WHAT IS EXPECTED
From the material below, return exactly the lines starting at the one that holds "Click the eyedropper" and ending at the one that holds "Given: Click the change.org logo to go home". Pictures stay out of the answer.

RECORDS FOR THIS TASK

----------

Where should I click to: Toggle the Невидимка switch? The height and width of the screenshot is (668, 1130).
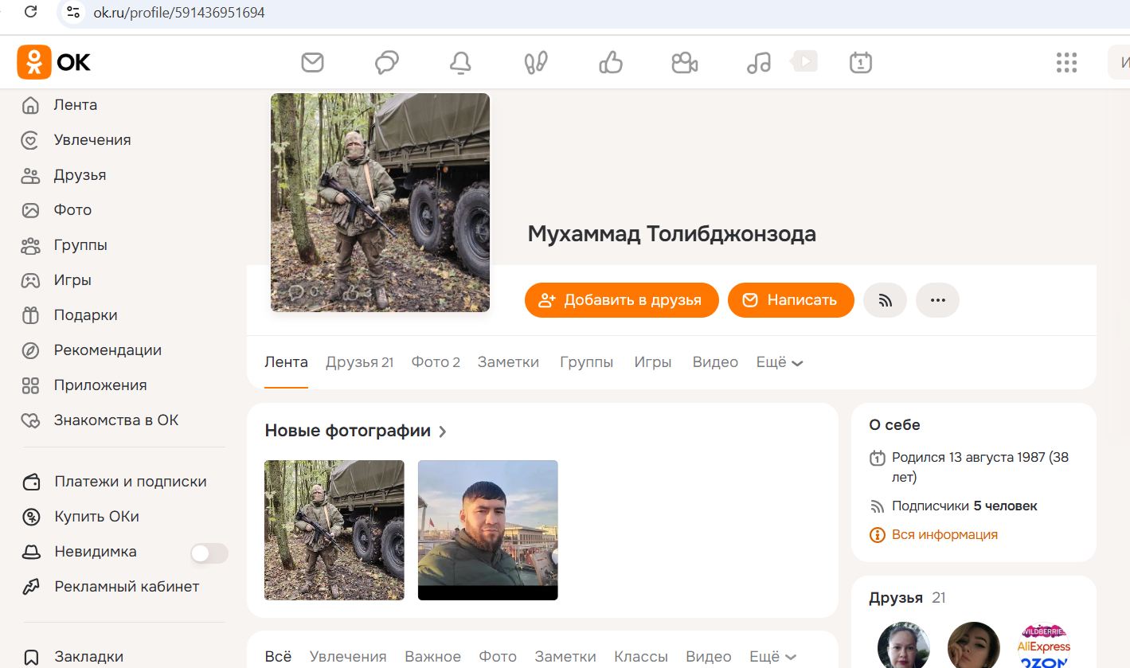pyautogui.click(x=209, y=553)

----------

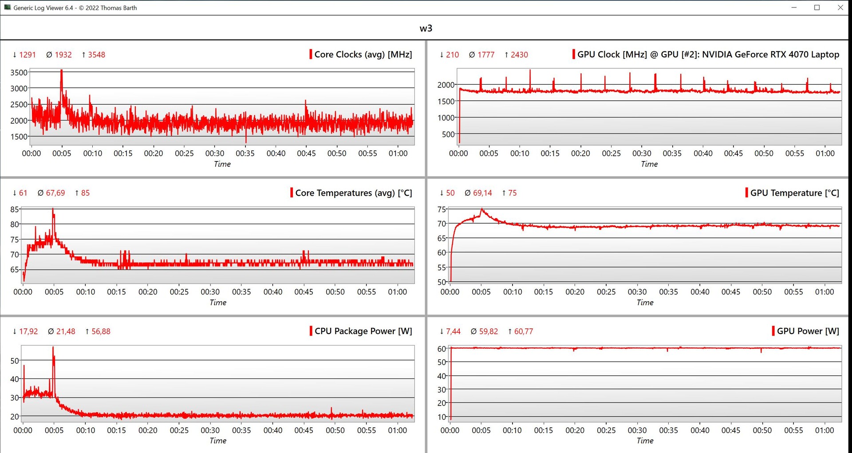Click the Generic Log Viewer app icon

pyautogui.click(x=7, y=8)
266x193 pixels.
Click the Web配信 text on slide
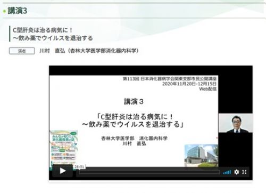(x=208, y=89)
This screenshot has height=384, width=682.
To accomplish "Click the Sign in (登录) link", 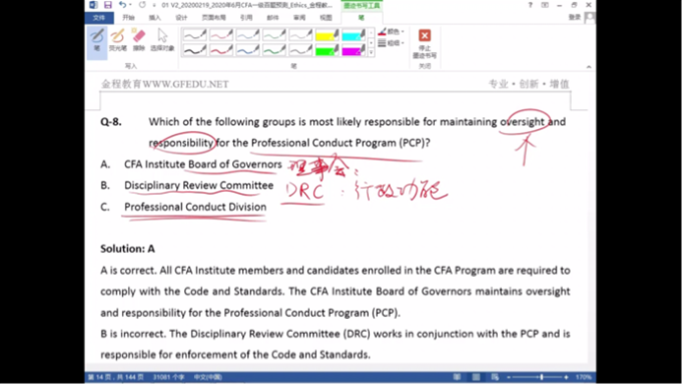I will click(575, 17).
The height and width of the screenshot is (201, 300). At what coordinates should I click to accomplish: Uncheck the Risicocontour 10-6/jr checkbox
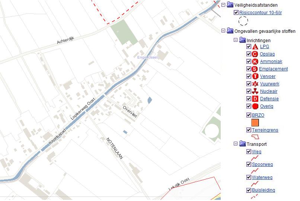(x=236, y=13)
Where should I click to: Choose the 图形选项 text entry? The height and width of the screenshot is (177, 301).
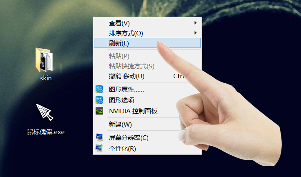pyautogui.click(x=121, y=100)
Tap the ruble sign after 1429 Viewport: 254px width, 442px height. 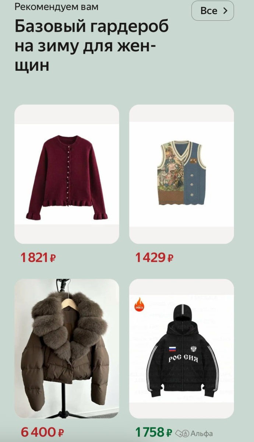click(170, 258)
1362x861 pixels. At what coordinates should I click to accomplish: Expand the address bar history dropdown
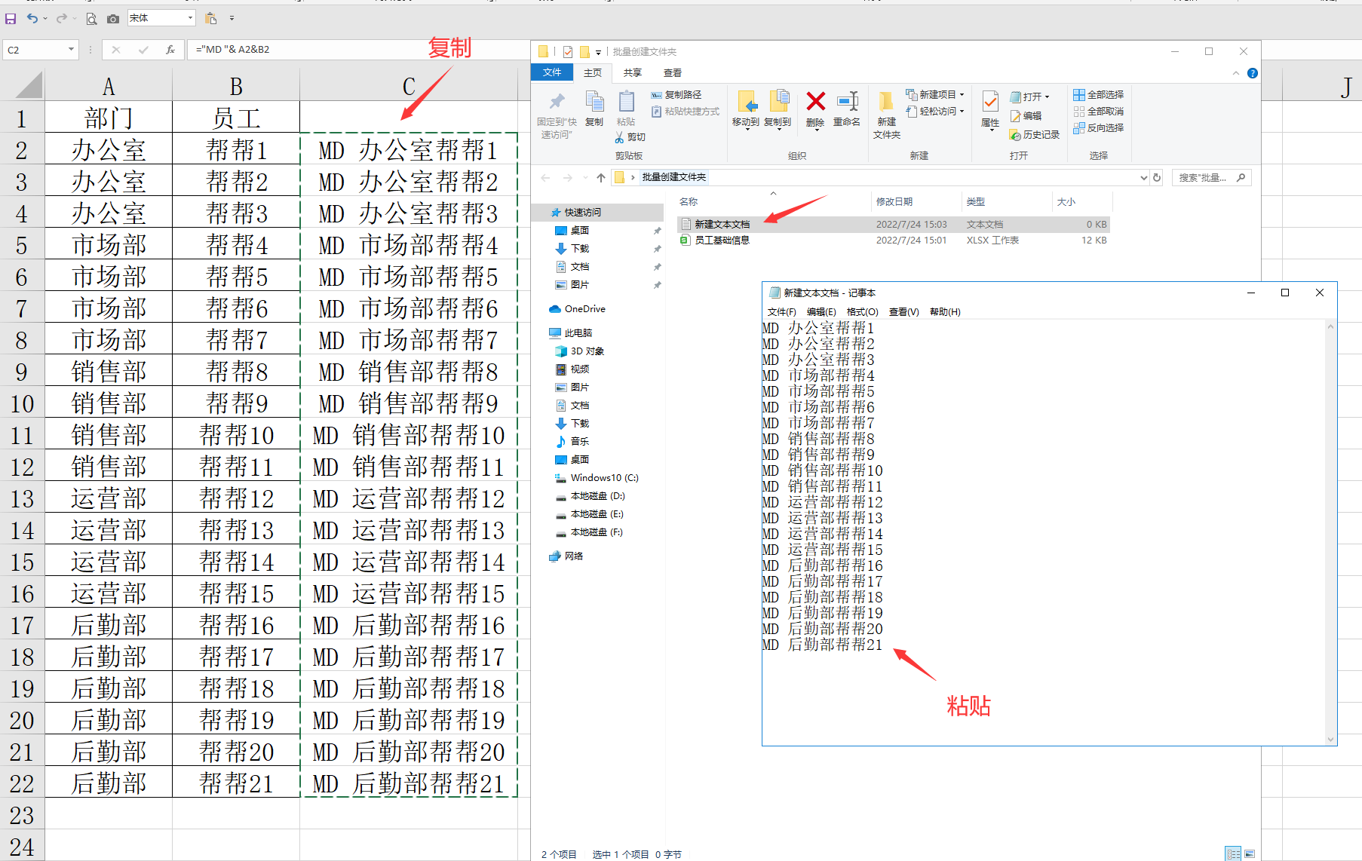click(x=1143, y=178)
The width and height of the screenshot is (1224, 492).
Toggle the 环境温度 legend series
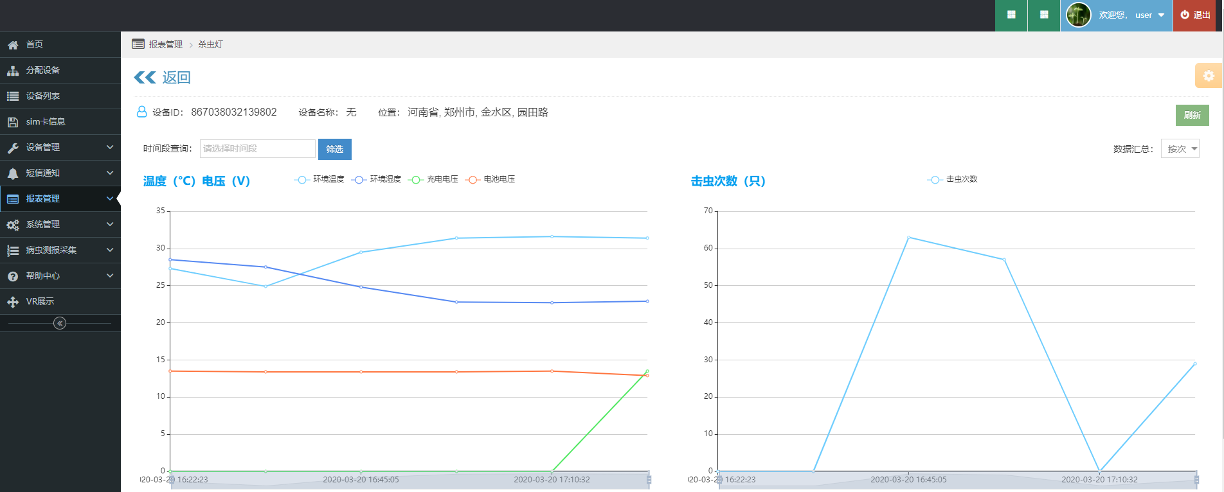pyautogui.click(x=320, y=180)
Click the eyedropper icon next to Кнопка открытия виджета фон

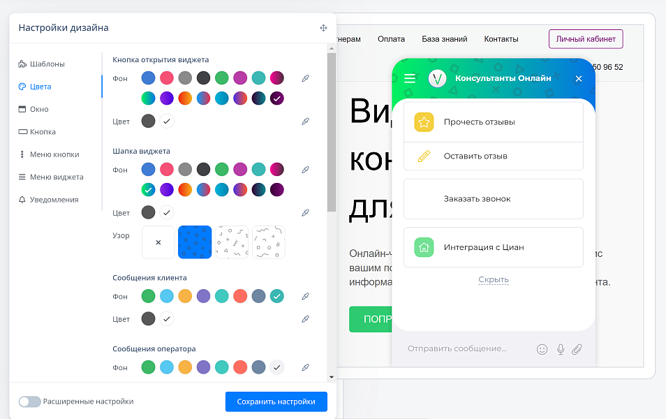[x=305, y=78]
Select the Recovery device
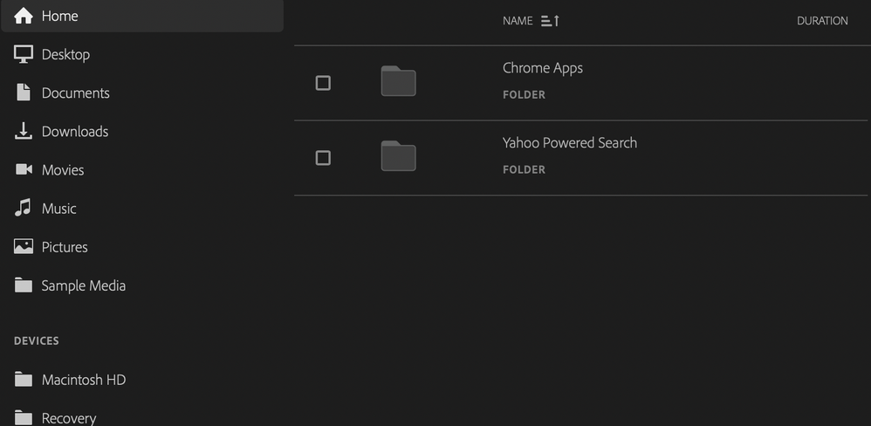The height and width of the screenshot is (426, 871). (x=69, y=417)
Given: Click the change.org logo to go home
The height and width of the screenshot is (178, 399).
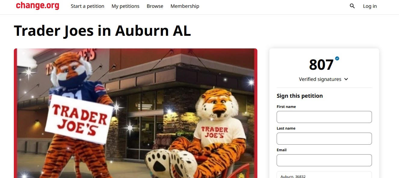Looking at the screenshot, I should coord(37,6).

----------

EXERCISE SOLUTION
Click the eyedropper icon next to Кнопка открытия виджета фон

[x=305, y=78]
Select the Recovery device
The height and width of the screenshot is (426, 871). (x=69, y=417)
Given: Click the change.org logo to go home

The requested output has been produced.